Copy out the listing from the line containing "How do I perform: Click the wallet" through the end of the listing, swapping "Viewport" for "Screen size" and leaving everything else the same.

==== SOURCE DATA

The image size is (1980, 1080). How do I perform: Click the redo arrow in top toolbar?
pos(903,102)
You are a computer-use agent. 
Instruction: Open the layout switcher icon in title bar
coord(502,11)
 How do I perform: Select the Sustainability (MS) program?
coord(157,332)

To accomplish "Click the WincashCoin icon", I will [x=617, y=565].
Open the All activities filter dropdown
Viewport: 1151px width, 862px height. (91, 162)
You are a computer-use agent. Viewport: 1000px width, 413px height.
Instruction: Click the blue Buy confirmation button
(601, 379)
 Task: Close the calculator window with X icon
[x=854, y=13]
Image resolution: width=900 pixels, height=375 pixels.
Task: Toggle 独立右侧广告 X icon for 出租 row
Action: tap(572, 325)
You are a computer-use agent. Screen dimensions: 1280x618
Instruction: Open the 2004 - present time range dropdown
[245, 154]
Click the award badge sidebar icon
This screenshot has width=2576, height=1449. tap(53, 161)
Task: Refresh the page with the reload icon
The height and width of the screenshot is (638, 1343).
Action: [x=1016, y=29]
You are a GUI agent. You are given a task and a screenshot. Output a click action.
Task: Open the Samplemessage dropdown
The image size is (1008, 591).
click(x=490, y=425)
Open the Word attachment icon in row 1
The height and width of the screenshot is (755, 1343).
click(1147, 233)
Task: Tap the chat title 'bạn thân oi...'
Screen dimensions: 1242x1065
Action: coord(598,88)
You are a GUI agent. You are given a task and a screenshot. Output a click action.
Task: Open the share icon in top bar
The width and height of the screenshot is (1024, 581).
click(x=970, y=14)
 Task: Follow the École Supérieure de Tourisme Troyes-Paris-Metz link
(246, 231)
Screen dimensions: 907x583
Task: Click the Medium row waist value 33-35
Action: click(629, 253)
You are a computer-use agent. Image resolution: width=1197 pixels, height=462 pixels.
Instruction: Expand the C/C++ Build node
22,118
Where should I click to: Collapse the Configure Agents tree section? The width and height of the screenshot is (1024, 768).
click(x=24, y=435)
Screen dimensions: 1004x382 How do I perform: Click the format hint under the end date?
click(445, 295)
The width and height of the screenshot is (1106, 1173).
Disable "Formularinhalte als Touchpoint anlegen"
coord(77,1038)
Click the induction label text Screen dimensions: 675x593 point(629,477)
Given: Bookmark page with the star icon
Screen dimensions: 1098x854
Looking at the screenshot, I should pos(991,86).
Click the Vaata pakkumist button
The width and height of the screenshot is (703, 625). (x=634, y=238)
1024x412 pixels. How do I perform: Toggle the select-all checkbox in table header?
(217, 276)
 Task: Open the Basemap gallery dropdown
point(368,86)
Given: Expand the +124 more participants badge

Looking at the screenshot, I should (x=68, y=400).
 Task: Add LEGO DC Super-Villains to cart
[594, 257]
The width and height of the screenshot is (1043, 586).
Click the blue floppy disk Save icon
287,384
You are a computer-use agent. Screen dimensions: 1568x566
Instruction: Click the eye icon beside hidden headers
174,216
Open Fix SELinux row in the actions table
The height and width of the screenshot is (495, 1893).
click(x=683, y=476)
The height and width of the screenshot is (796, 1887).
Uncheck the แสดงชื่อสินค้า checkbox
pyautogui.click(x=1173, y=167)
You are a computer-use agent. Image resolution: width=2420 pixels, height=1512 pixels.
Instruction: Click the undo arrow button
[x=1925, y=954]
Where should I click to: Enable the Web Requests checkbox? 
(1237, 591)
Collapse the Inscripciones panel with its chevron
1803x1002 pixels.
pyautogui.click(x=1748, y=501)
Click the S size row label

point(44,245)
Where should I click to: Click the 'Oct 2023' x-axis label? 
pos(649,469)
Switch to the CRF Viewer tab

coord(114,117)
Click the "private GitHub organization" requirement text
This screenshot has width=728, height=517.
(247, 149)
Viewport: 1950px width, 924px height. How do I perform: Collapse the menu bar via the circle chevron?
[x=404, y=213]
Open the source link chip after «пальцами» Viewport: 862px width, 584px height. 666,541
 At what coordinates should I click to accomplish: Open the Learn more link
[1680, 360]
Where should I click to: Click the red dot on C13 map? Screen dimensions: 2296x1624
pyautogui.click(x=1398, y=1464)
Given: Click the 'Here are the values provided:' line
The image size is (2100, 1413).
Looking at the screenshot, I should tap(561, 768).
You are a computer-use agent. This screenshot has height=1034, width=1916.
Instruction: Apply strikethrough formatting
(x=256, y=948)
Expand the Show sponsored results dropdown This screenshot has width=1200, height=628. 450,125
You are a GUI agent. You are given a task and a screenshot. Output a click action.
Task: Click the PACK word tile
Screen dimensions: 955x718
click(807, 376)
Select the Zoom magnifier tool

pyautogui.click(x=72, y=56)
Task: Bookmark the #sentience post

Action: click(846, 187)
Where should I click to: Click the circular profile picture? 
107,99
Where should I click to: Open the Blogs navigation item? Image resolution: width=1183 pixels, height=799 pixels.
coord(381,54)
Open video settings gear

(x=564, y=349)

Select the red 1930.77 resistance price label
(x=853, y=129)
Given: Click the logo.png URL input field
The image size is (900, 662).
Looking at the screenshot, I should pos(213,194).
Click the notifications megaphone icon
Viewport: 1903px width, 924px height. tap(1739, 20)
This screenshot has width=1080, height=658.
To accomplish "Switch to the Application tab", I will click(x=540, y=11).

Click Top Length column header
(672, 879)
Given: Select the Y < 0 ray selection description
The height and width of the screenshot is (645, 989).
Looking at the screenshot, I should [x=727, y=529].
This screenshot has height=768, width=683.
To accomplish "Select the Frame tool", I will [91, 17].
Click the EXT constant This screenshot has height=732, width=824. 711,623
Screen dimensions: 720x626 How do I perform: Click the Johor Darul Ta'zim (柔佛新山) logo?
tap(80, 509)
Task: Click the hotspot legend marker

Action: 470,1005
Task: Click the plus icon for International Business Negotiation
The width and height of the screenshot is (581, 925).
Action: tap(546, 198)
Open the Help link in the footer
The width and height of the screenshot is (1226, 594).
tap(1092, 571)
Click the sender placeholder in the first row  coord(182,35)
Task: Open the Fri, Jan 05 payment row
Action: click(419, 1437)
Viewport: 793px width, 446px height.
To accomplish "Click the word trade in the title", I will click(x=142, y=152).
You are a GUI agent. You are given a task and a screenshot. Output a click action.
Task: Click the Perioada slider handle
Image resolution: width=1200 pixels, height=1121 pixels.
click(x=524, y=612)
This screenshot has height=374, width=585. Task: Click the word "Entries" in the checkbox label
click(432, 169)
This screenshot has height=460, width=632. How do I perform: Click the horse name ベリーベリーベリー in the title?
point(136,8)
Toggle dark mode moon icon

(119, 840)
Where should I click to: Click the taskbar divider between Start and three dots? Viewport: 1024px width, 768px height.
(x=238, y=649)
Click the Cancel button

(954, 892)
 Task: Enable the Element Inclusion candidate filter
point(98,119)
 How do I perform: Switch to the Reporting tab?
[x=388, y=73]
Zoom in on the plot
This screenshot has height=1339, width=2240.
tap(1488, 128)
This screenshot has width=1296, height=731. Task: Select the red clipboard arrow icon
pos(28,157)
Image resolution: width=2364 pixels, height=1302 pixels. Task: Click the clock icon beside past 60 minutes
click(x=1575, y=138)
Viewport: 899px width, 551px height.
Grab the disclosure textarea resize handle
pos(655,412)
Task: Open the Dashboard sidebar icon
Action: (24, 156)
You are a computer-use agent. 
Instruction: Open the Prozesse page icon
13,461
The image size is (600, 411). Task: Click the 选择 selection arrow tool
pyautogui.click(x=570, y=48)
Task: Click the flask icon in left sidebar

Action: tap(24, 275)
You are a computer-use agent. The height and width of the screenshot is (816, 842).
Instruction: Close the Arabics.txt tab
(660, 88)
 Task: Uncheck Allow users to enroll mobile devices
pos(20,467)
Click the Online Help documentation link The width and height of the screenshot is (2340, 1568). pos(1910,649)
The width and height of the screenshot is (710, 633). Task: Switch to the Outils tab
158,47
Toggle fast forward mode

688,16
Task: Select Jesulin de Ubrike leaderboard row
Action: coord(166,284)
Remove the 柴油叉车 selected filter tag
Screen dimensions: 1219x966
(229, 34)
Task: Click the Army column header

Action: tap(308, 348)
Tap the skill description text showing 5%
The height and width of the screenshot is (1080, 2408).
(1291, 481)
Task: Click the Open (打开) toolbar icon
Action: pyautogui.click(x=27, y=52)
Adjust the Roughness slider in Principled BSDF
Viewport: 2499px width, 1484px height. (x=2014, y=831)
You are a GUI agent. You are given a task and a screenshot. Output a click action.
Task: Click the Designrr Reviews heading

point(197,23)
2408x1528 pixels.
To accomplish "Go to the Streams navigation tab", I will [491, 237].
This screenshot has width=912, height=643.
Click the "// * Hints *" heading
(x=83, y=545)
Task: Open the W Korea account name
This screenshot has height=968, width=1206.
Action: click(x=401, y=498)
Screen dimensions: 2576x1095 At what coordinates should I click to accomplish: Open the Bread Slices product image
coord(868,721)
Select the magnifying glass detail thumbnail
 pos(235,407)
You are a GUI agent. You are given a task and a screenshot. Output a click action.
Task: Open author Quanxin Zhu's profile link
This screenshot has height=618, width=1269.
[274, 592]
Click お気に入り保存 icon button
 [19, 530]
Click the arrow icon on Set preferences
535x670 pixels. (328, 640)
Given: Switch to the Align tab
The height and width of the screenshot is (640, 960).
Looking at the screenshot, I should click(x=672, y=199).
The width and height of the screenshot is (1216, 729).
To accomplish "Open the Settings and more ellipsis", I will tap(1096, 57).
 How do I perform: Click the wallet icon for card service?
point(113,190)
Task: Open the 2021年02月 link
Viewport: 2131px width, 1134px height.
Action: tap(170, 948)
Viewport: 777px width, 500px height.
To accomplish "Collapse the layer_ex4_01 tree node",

========

# EXERCISE OUTPUT
 How do I perform: Click the wallet icon for card service?
point(113,190)
Task: Open the 2021年02月 link
Screen size: 2131px width, 1134px height.
Action: tap(170, 948)
Screen size: 777px width, 500px height.
To accomplish "Collapse the layer_ex4_01 tree node",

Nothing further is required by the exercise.